* _EXERCISE PROMPT_: Read the data, and whenever a line holds the word "computer", report that line.

Saved data entries
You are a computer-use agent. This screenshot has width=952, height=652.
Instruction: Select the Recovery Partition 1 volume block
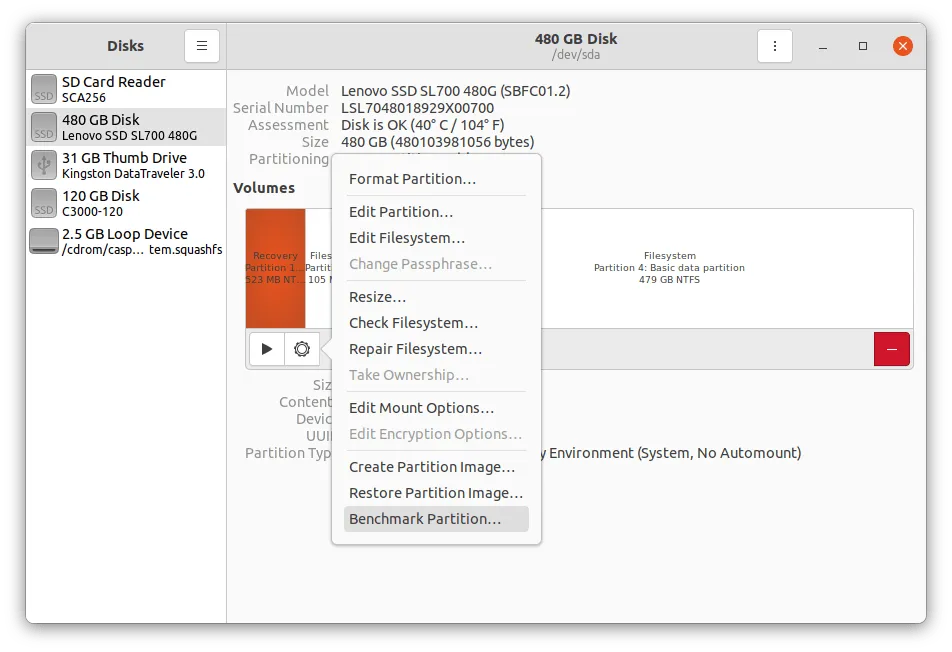pyautogui.click(x=275, y=267)
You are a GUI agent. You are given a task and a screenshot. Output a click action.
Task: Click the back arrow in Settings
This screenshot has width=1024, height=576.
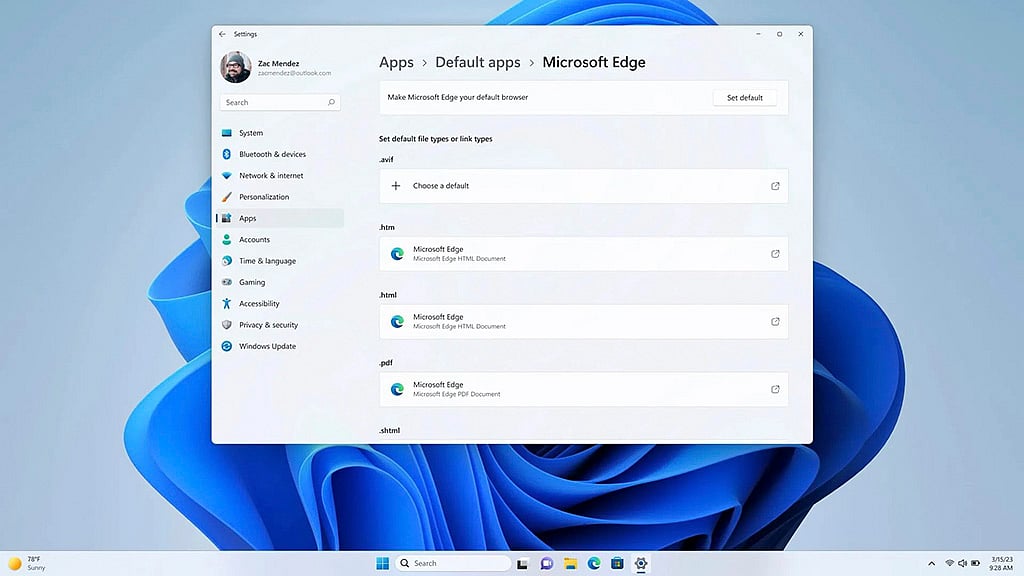tap(222, 34)
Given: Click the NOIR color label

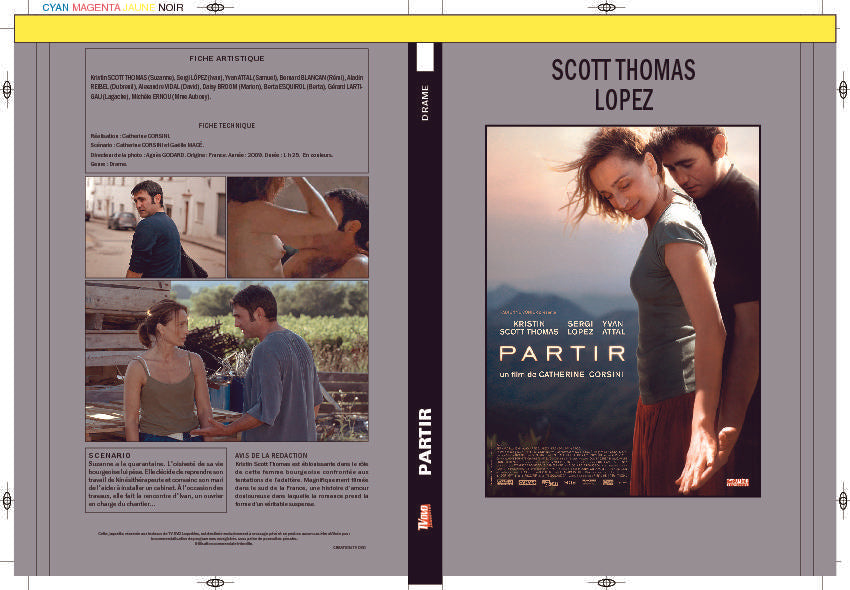Looking at the screenshot, I should 171,8.
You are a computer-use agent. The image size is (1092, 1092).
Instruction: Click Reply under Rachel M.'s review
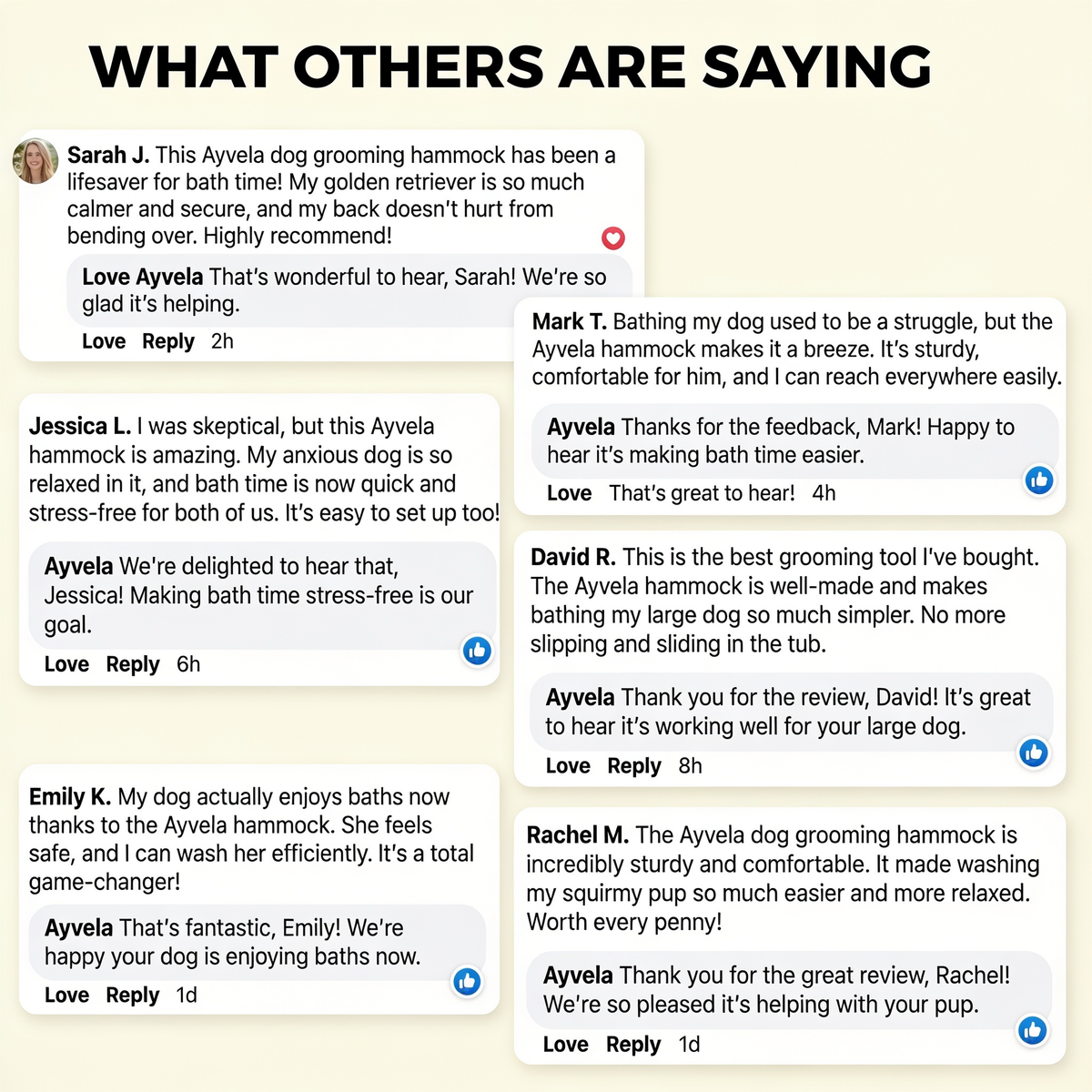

* _SOLVED PROBLEM_:
You are a computer-use agent. This screenshot has width=952, height=652.
You are a computer-use agent. The image size is (1092, 1092).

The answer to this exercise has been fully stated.